Barry: I think publishers have been chasing after these quick win tactics for as long as the web has been around. And there is a deep irony in there that publishers are using all these tricks to basically manipulate Google into showing them and generating traffic for them. And then they get all outrageous and self aggrandising when Google punishes them and other publishers for using those tricks.
Publishers are their own worst enemies, they really are. I love news, I love journalism, I love the value that it brings, but the digital strategies employed by many publishers deeply frustrates me at times. They see this hunger for clicks as their main driving goal, and it encourages bad habits. We see this in search, we see this in Discover, we see this now with these listicles.
On a side note, I find it also highly amusing how easy it is to manipulate these AI overviews into showing the weirdest answers just by publishing a few listicles or even just one article. I don’t know why anybody would trust anything these AI answers actually tell them because most of it is just so obviously easily manipulable. I think there’s going to be a whole industry built on the manipulation of AI overviews and I think it’s going to backfire on Google.
Back to publishers: I think publishers need to take a harder look at themselves. They have been chasing after the cheap clicks for so long and those habits are so deeply ingrained that they don’t know how to stop and they’re always finding new ways to chase after them. With listicles, with AI-generated journalism, with clickbait headlines, with misleading featured images—anything they can use to get those clicks.
And also using technology like Google AMP web stories, still popular in many countries because of the preferential presence it used to have in the Discover feed without really editing anything new, without really creating proper journalism. And then they get all outraged when Google slams the door shut in their face and penalizes them for doing that. They shouldn’t be complaining.

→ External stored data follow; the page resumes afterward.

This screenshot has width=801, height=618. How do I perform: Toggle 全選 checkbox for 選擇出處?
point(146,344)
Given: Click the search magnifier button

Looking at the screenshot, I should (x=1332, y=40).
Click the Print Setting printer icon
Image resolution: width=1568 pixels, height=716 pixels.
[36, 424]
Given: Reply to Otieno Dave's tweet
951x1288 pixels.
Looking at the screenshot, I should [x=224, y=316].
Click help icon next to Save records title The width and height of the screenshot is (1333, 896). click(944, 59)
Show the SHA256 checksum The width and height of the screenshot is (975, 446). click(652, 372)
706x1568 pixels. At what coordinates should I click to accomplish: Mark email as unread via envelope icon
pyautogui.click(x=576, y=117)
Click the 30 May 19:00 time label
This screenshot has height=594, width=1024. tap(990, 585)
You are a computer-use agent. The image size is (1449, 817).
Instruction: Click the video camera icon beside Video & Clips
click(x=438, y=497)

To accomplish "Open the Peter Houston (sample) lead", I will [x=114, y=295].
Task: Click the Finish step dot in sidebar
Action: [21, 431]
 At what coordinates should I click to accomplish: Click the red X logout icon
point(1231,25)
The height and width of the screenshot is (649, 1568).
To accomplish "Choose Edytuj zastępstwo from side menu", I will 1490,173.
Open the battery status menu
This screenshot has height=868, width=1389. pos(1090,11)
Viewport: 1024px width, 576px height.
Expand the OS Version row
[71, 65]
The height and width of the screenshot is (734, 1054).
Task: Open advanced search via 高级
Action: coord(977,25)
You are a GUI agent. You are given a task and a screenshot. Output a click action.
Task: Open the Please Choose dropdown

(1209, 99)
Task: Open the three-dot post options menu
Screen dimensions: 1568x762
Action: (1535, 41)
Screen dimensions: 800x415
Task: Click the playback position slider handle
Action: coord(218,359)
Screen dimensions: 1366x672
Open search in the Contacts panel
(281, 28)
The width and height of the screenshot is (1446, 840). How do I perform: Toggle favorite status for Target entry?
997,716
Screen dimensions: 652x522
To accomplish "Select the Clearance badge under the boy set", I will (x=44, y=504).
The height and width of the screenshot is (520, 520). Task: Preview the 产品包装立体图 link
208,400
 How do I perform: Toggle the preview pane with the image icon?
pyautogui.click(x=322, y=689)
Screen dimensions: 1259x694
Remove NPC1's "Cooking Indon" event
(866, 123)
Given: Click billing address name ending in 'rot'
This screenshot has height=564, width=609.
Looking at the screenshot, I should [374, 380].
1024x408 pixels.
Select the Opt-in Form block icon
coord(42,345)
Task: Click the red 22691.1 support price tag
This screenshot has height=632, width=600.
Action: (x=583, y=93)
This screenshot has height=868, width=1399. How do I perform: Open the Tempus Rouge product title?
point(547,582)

I think the publishers that are succeeding are less concerned with those tactics and more concerned with being themselves and presenting their news in their way to their audience, with viewpoints that aligns with the values that they hold as a brand. I think publishers just need to be a bit more honest with themselves and a little bit less eager to point the finger at everybody else when quite often they have no one else to blame but themselves.